▸ Job item
From the material below, copy out word for word the stretch from the line containing "The height and width of the screenshot is (446, 1076)." through the line containing "at that location.", including both of those lines. Leave the pictures out of your answer.

▸ Source material
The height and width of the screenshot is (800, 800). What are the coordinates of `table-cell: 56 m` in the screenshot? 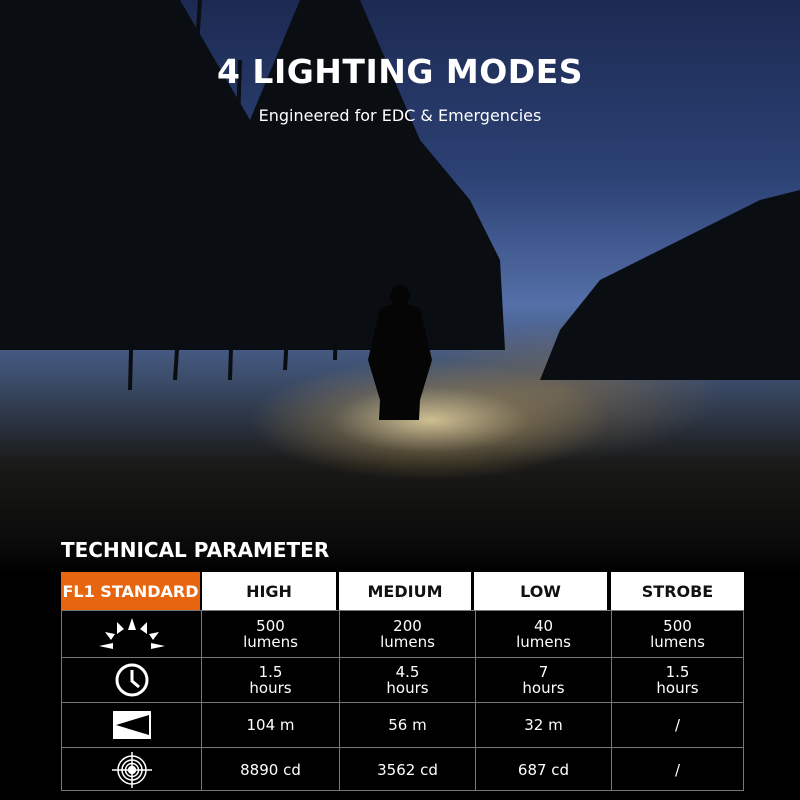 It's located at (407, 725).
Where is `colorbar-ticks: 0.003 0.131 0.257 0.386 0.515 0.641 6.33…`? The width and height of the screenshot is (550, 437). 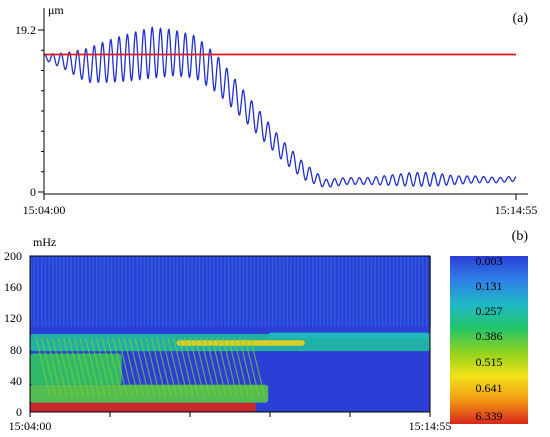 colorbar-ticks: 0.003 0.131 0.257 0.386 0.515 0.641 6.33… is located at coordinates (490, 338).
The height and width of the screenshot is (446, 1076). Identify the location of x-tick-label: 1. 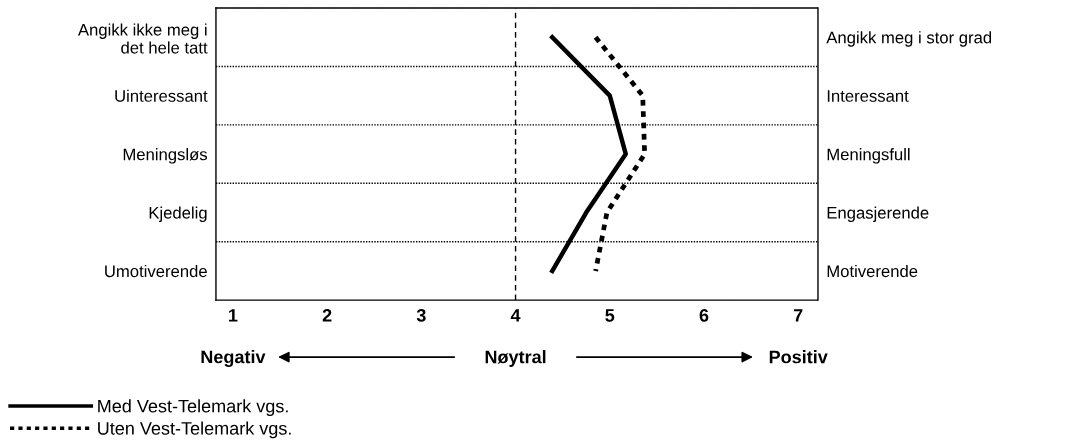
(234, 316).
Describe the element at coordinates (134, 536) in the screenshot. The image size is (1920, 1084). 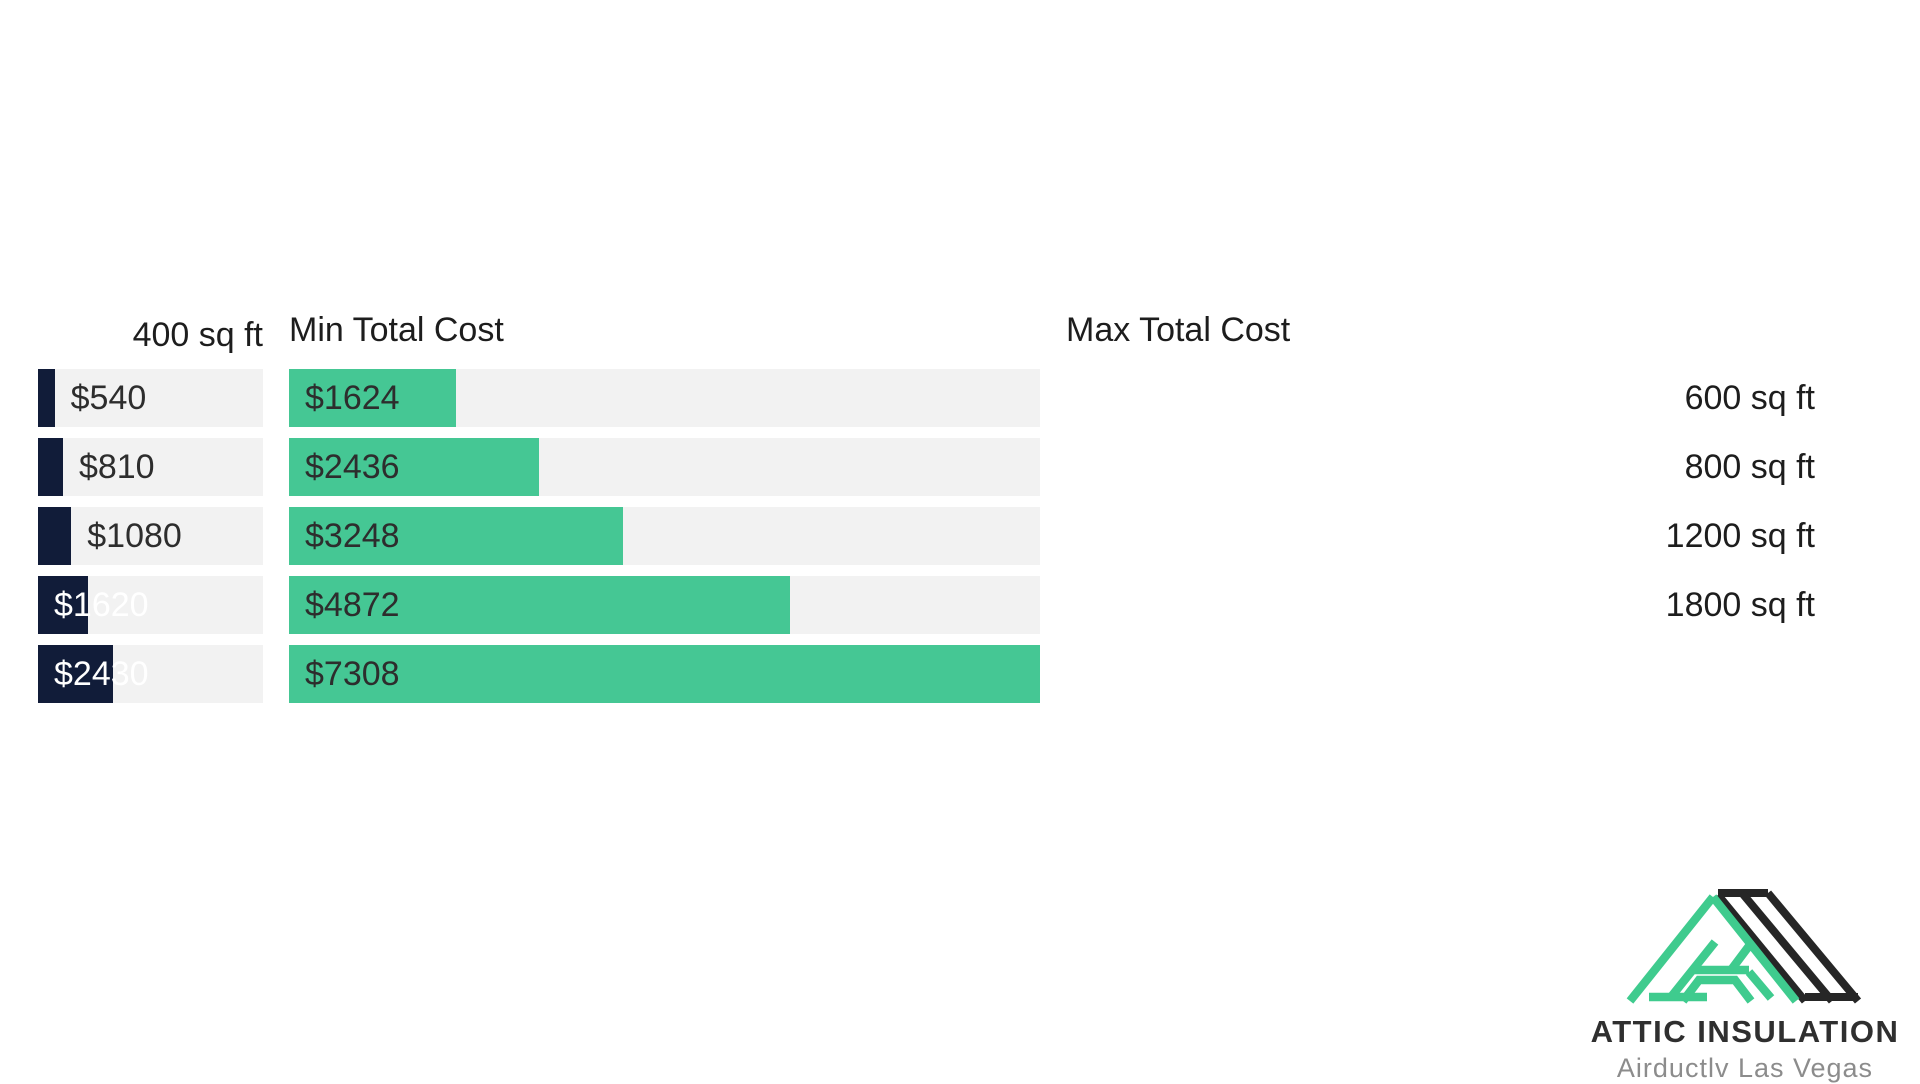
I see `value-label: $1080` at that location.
==
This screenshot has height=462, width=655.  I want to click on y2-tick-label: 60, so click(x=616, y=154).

▸ Answer section
The height and width of the screenshot is (446, 1076). Identify the location of x-tick-label: 1. 
(234, 316).
Describe the element at coordinates (134, 536) in the screenshot. The image size is (1920, 1084). 
I see `value-label: $1080` at that location.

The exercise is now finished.